Why would you want to buy your bank a car, that’s just stupid?

You right, it is stupid. Yet millions of South Africans do it! And in fact a lot of people will buy their banks 3 or even 4 cars over their lifetime.

It seems to indicate that despite all the moaning and groaning, South Africans actually love their banks. A lot!

While this may sound ridiculous,  you will soon realise that it is not so far fetched after all. Let’s consider a hypothetical South African. We will call him Peter.

Peter starts his working career at age 20, and soon realises he needs a car. Of course since Peter has only just started working, he has no savings to speak of, and so his only real choice is to finance his first car. This is how many people (myself included) start their financial journey, and unless you are fortunate enough to have been given a car by your generous parents, there isn’t really any other choice.

Being at the bottom of the career ladder, and the matching pay to go with it, Peter is somewhat conservative with his approach, and he decides to get a R100k car. Nothing fancy, but a decent second hand option. He takes out a loan for 100% of the purchase price, and manages to get finance over 60 months at an above prime rate of 12%.

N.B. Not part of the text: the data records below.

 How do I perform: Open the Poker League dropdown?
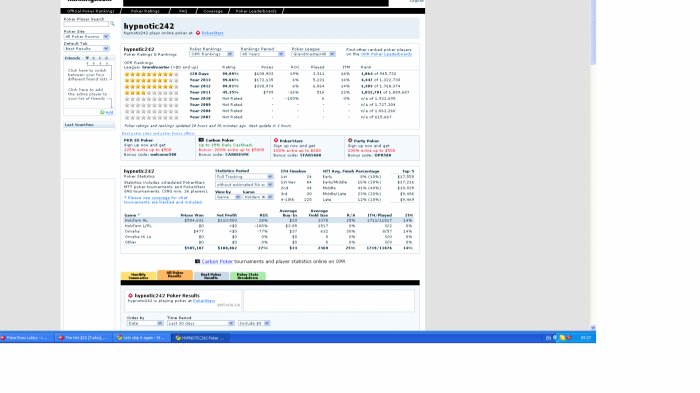pos(313,54)
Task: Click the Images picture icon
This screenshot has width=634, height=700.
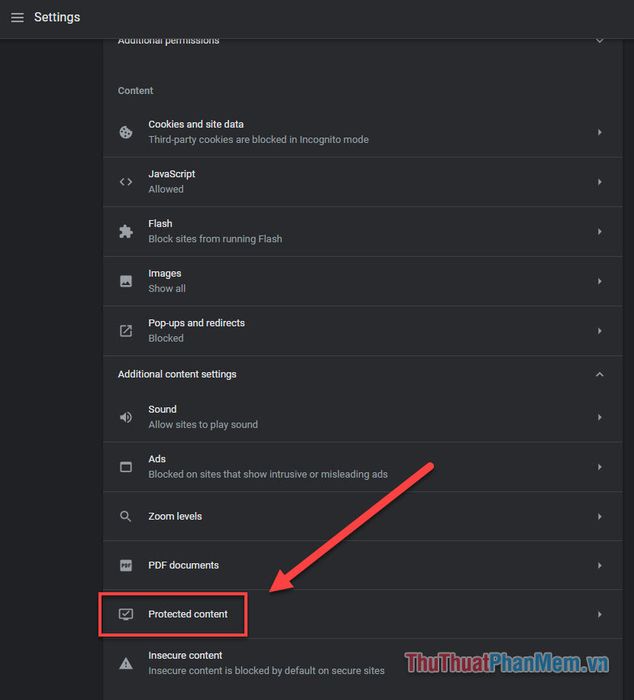Action: 126,281
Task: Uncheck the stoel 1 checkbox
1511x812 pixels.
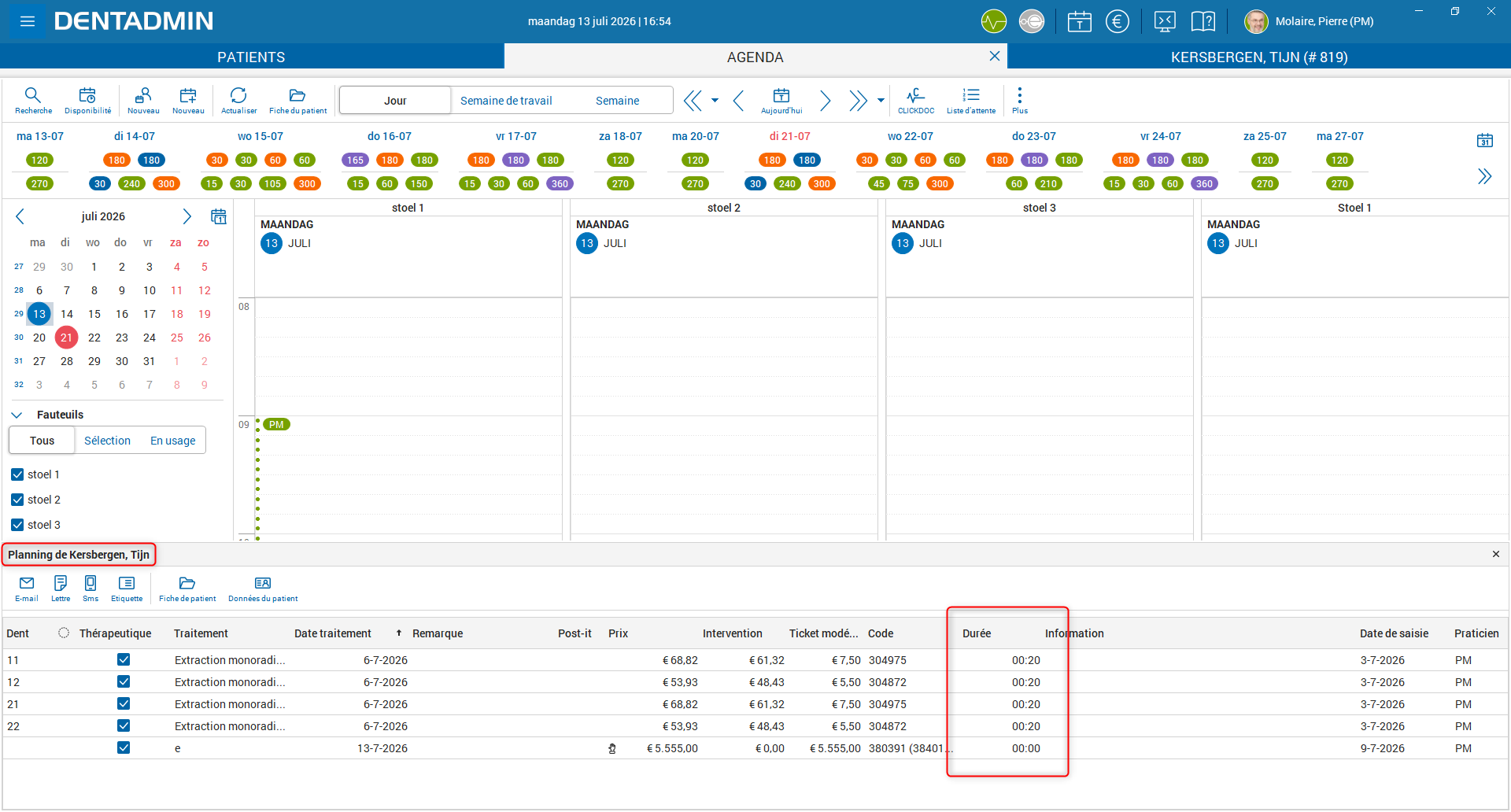Action: 17,474
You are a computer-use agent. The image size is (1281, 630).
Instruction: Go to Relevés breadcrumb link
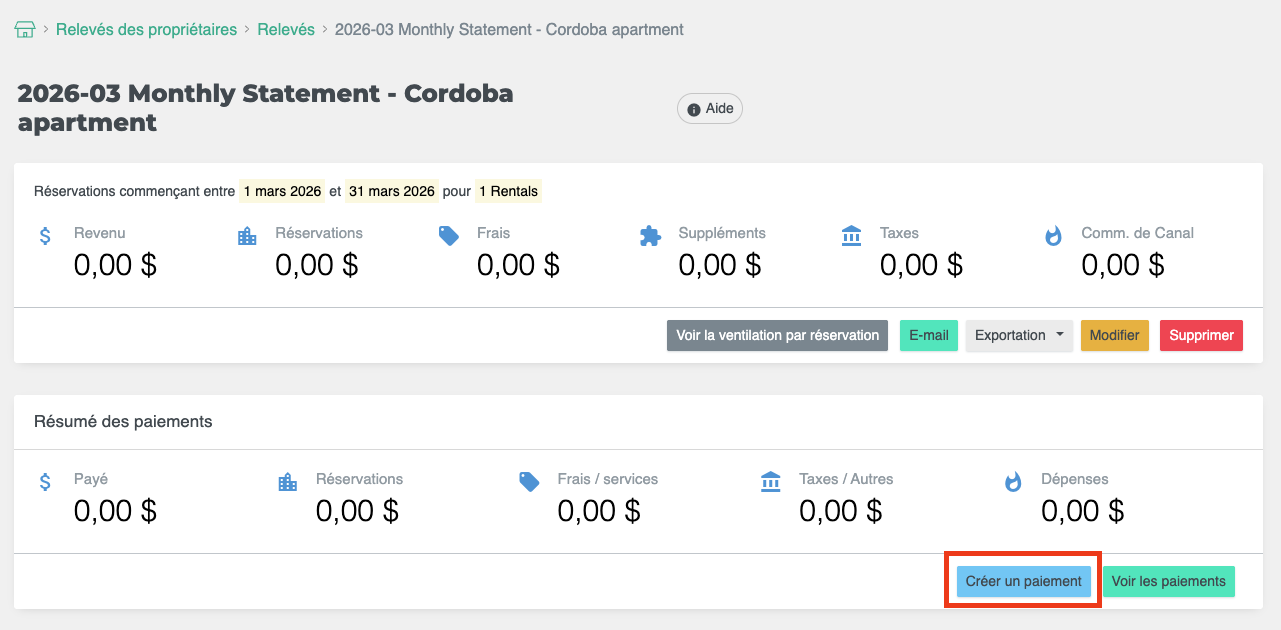[286, 30]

I am sure you agree, that this is a pretty average purchase – a monthly instalment of R2 224 and some change seems like a reasonable ask.

Time moves on, and Peter diligently makes his monthly payments. After 5 years his car debt has been fully settled. At the end of the 60 months, Peter would have paid a total of R133 467. In other words Peter would have paid around a third of the R100k purchase price over to the bank in the form of interest. While this is of course not ideal, Peter didn’t really have a choice and so I think he can be forgiven. The real problem is what most people do after this point. So let’s continue.

After the 5 years, Peter has climbed a few rungs up the corporate ladder, and now earns a slightly better paycheck. And of course he now no longer has that pesky car payment to deal with. This is great! He tells himself that he works hard for his money, and he deserves to drive a better car. So he trades in his current car (not worth that much any more after the effects of depreciation) and uses that as a deposit. In a mad stroke of luck and coincidence, Peter finds another car which requires exactly another R100k finance deal over 5 years at 12%.

The finance deal runs it’s course, and again, after the 5 years are up, Peter has paid another 1/3 of a car over to his bank in the form of interest. In total, Peter has now bought his bank 2/3 of a car. At this point he has also progressed further up the corporate ladder, earns slightly more, and now of course “deserves” an even better car…

I think you can see the pattern here. After the third iteration of this pretty “normal” behaviour, Peter would have bought his bank a full car. Why thanks Peter, your bank loves you too!